Она, эта пѣсня производитъ на него какое~то магическое воздѣйствіе, подчиняя вліянію своему всю его жизнь, невольно возбуждая его къ творческой дѣятельности.

 
 Отъ тебя нѣтъ отбою, не натѣшусь тобою;
 Подъ твой звонъ оживая,
 Сердце птичкой трепещетъ,
 А въ лице такъ и хлещетъ
 Кровь моя, огневая.
 Пусть рука наболѣла, въ сердцѣ горе назрѣло,
 Но играть буду съ жаромъ….
 Вѣдь ты лира – даръ Божій; я гусляръ перехожій
 И умру я гусляромъ.
 

Эта могучая сила пѣсни, заглушающая въ человѣкѣ всякую скорбь и страданіе, возносящая и возвышающая его надъ ними и надъ всѣмъ остальнымъ міромъ, погружающая его въ міръ чистаго творчества, помимо всѣхъ жизненныхъ треволненій, превосходно рисуется въ стихотвореніи «Смерть соловья», гдѣ подъ видомъ соловья, переселеннаго изъ родныхъ мѣстъ въ шумную улицу столицы, задыхающаегося отъ душнаго воздуха и вѣчной пыли, терзаемаго несмолкаемымъ шумомъ колесъ, художественно рисуется жизнь самаго поэта.

 
 И подъ уличные крики, топотъ лошадей,
 Пѣсню звонкую защелкалъ узникъ-соловей.
 И какъ будто въ бой вступая съ шумомъ городскимъ,
 Мыслитъ: «я его осилю голосомъ своимъ»!
 Гармонической волною, вольной чередой
 Изъ тюрьмы несутся звуки пѣсни молодой
……
……
 «О, осилю я, осилю шумъ вашъ наконецъ!»
 Распаленный состязаньемъ думаетъ пѣвецъ.
 А на улицѣ какъ будто бѣднаго дразня,
 Все сильнѣе говоръ, крики, топотъ, стукотня…
……
 Соловью какое дѣло? Изъ груди своей
 Звуки всѣ, какіе только шевелятся въ ней,
 Исторгаетъ онъ, и ноетъ, и болитъ она,
 Безпредѣльнымъ напряженьемъ вся истощена.
 Но пѣвецъ не слышитъ боли; въ гордомъ забытьи
 Погрузился весь онъ въ звуки чудные свои.

ВАШИ ЗАДАНИЯ:
1. Выпишите из отрывка о силе песни все причастия, которые в предложении «Эта могучая сила пѣсни…» относятся к слову «сила».
2. Продолжите, пожалуйста, отрывок о силе песни, начав сразу после строки «Погрузился весь онъ въ звуки чудные свои».
Записи взяты из другого источника.

[Записи о поиске слов и элементов]
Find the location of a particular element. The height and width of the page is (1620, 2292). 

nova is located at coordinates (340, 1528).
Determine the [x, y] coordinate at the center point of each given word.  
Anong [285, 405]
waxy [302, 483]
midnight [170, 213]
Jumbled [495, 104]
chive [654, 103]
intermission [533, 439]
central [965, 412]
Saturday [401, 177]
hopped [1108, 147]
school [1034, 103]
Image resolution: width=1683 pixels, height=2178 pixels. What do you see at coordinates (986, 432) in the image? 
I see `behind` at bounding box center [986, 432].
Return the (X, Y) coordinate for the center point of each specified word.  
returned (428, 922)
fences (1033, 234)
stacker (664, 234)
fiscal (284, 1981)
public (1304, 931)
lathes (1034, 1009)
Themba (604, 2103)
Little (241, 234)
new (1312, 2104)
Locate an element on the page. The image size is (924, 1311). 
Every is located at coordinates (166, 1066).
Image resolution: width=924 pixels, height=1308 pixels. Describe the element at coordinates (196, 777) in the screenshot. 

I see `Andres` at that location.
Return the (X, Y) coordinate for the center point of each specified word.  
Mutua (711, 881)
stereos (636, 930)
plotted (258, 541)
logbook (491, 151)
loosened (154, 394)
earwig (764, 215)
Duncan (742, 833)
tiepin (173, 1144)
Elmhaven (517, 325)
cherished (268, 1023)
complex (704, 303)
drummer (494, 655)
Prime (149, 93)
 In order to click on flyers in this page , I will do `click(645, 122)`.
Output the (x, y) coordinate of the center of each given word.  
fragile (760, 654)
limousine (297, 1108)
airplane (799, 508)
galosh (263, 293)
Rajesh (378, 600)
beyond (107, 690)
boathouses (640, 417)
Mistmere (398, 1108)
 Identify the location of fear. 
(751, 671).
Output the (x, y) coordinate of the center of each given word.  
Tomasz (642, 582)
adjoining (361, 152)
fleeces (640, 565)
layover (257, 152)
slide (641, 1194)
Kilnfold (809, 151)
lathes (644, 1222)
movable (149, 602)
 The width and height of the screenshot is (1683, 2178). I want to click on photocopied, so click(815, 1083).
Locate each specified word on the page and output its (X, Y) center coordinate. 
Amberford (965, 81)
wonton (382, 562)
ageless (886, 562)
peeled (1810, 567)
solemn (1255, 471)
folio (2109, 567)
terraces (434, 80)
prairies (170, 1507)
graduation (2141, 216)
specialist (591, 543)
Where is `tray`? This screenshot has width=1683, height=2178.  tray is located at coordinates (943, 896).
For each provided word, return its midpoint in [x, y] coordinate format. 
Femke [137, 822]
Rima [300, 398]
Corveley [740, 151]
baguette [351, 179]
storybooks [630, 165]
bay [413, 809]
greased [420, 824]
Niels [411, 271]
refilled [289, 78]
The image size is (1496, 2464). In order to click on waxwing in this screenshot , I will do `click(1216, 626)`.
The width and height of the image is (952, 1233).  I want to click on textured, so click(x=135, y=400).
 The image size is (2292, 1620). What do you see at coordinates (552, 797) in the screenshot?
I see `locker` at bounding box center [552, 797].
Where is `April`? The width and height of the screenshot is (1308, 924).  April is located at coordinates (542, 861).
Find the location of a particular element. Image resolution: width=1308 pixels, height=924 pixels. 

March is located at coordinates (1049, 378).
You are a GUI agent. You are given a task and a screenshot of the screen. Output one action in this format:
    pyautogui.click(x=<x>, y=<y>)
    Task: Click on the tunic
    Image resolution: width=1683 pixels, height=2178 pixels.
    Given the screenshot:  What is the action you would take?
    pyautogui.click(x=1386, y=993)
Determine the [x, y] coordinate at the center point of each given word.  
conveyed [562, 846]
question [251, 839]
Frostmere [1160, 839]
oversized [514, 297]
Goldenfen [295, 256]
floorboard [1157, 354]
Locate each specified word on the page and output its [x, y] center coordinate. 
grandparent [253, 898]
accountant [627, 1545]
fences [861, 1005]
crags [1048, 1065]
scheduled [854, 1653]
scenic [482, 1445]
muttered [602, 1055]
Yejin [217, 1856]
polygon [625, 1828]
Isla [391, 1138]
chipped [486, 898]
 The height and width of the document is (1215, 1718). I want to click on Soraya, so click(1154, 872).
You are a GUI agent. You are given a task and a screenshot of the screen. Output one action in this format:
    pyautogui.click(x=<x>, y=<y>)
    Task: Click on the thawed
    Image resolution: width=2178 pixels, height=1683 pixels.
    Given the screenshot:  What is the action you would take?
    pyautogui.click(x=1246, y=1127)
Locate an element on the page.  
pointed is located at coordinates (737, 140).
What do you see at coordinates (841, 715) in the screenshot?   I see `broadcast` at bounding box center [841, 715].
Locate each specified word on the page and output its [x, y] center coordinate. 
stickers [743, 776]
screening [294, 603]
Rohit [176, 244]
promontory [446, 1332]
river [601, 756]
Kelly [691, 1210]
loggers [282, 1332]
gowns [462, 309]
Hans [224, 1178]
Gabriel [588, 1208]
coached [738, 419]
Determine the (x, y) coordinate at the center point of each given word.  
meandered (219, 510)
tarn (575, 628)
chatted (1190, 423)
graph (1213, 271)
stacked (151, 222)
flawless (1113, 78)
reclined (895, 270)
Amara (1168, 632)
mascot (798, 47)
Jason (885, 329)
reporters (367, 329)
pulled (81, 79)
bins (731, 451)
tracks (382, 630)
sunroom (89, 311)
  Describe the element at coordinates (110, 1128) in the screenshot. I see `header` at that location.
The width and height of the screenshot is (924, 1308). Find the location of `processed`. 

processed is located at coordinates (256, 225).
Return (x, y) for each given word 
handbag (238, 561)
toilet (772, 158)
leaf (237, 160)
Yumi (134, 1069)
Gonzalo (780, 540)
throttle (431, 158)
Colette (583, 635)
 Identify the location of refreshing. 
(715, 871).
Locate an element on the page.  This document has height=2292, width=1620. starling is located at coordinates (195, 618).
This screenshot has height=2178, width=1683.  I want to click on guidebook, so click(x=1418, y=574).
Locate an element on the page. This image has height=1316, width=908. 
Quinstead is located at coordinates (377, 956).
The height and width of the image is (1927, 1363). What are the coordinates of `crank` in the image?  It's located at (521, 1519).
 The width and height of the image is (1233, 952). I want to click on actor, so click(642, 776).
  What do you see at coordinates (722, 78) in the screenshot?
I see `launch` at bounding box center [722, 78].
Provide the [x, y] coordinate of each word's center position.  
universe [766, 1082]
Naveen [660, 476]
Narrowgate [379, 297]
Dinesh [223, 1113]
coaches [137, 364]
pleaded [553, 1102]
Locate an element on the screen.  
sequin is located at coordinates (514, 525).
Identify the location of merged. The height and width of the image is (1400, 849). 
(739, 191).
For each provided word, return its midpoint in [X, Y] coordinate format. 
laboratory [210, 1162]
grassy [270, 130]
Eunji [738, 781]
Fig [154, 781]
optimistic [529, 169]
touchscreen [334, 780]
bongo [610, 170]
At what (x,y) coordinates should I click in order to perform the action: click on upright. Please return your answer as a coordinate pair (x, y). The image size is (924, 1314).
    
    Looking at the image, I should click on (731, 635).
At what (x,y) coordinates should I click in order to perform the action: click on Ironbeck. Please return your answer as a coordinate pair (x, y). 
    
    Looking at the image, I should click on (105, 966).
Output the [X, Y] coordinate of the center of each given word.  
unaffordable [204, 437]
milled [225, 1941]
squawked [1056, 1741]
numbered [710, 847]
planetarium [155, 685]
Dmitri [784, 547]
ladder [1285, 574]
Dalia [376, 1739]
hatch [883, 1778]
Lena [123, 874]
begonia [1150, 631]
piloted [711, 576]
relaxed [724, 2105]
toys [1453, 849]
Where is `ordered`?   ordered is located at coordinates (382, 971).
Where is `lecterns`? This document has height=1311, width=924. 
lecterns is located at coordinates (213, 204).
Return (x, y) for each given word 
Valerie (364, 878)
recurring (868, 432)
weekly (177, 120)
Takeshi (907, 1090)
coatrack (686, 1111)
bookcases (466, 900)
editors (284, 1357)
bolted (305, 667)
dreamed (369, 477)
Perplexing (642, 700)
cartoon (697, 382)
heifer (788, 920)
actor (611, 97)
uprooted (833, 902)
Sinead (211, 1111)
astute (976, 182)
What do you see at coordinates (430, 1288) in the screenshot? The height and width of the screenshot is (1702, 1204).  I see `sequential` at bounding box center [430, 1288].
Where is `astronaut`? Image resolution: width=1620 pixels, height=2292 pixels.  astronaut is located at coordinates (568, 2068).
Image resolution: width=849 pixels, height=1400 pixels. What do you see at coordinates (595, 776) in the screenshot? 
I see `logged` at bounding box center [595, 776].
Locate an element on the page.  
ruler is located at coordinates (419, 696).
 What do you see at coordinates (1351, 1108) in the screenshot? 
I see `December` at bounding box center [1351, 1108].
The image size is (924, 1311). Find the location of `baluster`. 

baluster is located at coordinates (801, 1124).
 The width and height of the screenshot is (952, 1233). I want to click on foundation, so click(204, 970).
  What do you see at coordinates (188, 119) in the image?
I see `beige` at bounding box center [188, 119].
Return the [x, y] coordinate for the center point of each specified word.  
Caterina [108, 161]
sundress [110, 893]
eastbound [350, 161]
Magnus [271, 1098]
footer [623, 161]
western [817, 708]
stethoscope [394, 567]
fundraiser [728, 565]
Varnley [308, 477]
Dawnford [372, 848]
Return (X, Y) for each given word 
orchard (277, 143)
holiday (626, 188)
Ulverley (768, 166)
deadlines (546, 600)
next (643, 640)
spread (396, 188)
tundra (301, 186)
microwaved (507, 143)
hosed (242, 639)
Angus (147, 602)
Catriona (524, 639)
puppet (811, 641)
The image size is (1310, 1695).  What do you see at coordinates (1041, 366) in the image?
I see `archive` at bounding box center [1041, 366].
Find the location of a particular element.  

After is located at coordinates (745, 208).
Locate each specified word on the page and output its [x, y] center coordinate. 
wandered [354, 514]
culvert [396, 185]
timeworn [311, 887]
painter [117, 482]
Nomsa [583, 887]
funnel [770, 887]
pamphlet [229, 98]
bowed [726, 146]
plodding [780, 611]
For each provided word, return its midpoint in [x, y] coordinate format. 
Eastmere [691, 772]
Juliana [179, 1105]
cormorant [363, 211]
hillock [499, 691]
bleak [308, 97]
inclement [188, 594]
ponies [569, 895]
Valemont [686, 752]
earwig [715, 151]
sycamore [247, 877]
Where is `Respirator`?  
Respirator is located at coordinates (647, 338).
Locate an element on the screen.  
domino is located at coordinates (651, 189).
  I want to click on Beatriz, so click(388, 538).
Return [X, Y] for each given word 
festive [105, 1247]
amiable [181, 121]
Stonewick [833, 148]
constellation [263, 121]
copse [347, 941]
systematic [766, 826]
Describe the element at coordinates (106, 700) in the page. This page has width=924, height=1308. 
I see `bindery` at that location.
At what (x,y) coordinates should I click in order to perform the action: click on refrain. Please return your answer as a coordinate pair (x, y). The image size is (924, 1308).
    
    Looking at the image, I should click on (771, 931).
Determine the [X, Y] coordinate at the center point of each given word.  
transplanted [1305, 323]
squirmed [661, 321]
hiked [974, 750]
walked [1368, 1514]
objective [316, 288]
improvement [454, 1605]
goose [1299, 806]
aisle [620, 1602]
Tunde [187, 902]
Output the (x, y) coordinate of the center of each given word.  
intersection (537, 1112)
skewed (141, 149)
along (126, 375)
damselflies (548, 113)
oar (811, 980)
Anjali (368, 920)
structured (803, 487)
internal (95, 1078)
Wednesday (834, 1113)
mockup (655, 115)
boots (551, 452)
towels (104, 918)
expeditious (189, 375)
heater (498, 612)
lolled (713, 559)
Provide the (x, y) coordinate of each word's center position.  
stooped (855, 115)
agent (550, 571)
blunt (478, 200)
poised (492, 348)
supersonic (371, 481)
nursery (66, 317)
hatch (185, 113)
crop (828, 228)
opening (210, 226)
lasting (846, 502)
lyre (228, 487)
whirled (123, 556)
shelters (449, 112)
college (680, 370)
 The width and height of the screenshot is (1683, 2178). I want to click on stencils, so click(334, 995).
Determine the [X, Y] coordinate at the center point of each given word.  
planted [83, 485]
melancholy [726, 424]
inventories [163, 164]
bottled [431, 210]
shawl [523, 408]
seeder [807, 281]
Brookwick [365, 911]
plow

ОТВЕТЫ К ЗАДАНИЯМ:
1. заглушающая, возносящая, возвышающая, погружающая

2.
 Опьянѣлъ отъ вдохновенья, и чѣмъ жгуче, злѣй
 Боль въ груди, тѣмъ громче, громче свищетъ соловей.
 И слабѣя, надрываясь, силы, наконецъ,
 Сокрушились, струны въ горлѣ лопнули; пѣвецъ
 Заметался въ агоніи и, въ послѣдній разъ,
 Разразился дивной трелью и – на вѣкъ угасъ.
 А на улицѣ, къ страданью холодно тупа,
 Продолжаетъ суетиться и сновать толпа.
 И скрипятъ, гремятъ колеса все сильнѣй, сильнѣй,
 Точно рады, что загубленъ ими соловей.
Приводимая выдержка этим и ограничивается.